** START OF Extract provided **
It is a further object and feature of the present invention to provide a passive solar tracking system to enhance solar cell output by providing actuators that are directly driven by sunlight to provide artificial heliotropism-type movements of the panel.
It is a further object and feature of the present invention to provide a passive solar tracking system to enhance solar cell output by providing actuators that are directly driven by sunlight and actuator housings that are arranged to enhance delivery of sunlight-based stimulus to the actuators.
In accordance with the present invention, a passive solar tracking system to enhance solar cell output is provided that includes a panel having at least one solar cell for solar-to-electric conversion. The panel may be supported on a flexible support extending between the panel and an underlying support surface, such as the ground. The panel is movable for providing a variable facing direction. An actuator is arranged for moving the panel to provide the variable facing direction of the panel. Multiple actuators may be provided for moving the panel based on desired movement characteristics. The actuator(s) may have a variable length that varies in response to a stimulus for driving movement of the panel. The stimulus may have multiple stimuli components, which may include a photo stimulus such as a light-based stimulus as a first stimulus component and a thermal-based stimulus such as heat-based stimulus as a second stimulus component. This may allow the actuator(s) to be directly driven by sunlight to provide artificial heliotropism-type movements of the panel so that the panel passively tracks and continuously faces the sun without parasitically drawing power from the system or otherwise requiring ancillary power for moving the panel.
** END OF Extract provided **
** START OF Task input **
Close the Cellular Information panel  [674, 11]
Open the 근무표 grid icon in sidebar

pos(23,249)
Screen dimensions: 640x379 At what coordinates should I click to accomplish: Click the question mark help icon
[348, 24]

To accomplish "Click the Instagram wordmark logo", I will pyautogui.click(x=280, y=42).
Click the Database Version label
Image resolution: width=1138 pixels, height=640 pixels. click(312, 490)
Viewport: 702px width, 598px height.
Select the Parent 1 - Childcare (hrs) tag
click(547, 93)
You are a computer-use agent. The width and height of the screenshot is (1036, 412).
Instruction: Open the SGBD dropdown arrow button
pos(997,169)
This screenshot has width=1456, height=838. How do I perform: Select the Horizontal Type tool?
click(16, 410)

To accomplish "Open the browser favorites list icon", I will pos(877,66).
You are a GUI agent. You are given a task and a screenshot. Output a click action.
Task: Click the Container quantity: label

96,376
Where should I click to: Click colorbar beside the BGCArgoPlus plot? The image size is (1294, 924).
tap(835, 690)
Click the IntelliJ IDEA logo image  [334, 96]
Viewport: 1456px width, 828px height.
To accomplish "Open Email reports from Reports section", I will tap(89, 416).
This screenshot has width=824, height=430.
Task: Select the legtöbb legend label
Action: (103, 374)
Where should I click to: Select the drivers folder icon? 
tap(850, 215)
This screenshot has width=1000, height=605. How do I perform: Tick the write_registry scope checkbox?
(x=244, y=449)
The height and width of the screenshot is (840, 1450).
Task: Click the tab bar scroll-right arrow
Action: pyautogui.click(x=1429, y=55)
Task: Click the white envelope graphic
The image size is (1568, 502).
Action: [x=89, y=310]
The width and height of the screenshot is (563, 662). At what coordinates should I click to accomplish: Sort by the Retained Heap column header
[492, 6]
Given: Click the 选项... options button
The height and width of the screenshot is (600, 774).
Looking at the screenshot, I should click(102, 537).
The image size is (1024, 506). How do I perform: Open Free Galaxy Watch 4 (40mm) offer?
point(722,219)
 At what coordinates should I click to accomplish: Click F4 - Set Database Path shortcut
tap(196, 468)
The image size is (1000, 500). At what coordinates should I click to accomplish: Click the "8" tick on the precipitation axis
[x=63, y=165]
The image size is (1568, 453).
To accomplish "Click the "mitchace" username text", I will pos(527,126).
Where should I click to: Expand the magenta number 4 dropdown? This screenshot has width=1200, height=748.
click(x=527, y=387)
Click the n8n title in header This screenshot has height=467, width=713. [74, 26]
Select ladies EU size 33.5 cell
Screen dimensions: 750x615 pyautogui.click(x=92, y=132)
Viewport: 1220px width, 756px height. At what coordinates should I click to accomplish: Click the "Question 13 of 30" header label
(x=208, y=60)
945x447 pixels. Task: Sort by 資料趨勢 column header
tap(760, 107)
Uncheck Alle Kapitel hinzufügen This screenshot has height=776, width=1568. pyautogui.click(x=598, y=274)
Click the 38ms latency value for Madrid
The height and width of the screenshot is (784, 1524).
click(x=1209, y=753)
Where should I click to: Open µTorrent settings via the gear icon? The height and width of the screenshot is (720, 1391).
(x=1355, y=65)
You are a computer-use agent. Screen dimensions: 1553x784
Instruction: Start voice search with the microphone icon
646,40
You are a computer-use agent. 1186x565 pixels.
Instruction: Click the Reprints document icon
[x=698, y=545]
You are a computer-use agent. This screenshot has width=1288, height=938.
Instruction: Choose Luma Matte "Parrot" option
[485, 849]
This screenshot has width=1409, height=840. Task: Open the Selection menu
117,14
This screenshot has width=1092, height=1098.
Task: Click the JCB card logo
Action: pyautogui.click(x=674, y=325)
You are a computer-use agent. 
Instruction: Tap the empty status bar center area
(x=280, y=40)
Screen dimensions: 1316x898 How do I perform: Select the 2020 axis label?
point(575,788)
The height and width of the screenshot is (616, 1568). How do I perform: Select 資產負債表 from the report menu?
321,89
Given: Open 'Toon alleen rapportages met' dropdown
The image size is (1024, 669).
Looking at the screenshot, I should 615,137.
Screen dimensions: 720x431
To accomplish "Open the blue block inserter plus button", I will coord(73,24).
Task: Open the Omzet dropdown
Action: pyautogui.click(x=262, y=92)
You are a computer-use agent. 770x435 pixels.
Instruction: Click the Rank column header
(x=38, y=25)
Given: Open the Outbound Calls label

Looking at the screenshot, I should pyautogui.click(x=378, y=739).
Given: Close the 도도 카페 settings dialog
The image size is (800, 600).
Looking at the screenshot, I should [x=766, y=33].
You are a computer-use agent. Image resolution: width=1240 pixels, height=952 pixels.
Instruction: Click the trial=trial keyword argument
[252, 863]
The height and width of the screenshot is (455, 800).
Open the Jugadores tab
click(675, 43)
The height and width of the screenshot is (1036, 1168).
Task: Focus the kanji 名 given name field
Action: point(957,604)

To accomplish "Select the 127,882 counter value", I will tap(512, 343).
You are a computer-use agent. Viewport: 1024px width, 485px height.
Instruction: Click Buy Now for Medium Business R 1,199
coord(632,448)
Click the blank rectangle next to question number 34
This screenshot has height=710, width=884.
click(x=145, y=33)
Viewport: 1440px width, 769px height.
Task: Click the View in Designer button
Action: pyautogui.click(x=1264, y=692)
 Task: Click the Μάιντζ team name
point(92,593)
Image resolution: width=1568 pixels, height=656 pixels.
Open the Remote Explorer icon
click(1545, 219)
** END OF Task input **
Problems to solve:
A: In the solar tracking extract, what may the panel be supported on?
B: In the listing, take the part that opens with the line containing "Where should I click to: Expand" and closes with the line containing "click(x=1209, y=753)", and rewrite only those lines with "header" changed to "heading".

The responses:
A: A flexible support extending between the panel and an underlying support surface, such as the ground.

B:
Where should I click to: Expand the magenta number 4 dropdown? This screenshot has width=1200, height=748.
click(x=527, y=387)
Click the n8n title in heading This screenshot has height=467, width=713. [74, 26]
Select ladies EU size 33.5 cell
Screen dimensions: 750x615 pyautogui.click(x=92, y=132)
Viewport: 1220px width, 756px height. At what coordinates should I click to accomplish: Click the "Question 13 of 30" heading label
(x=208, y=60)
945x447 pixels. Task: Sort by 資料趨勢 column heading
tap(760, 107)
Uncheck Alle Kapitel hinzufügen This screenshot has height=776, width=1568. pyautogui.click(x=598, y=274)
Click the 38ms latency value for Madrid
The height and width of the screenshot is (784, 1524).
click(x=1209, y=753)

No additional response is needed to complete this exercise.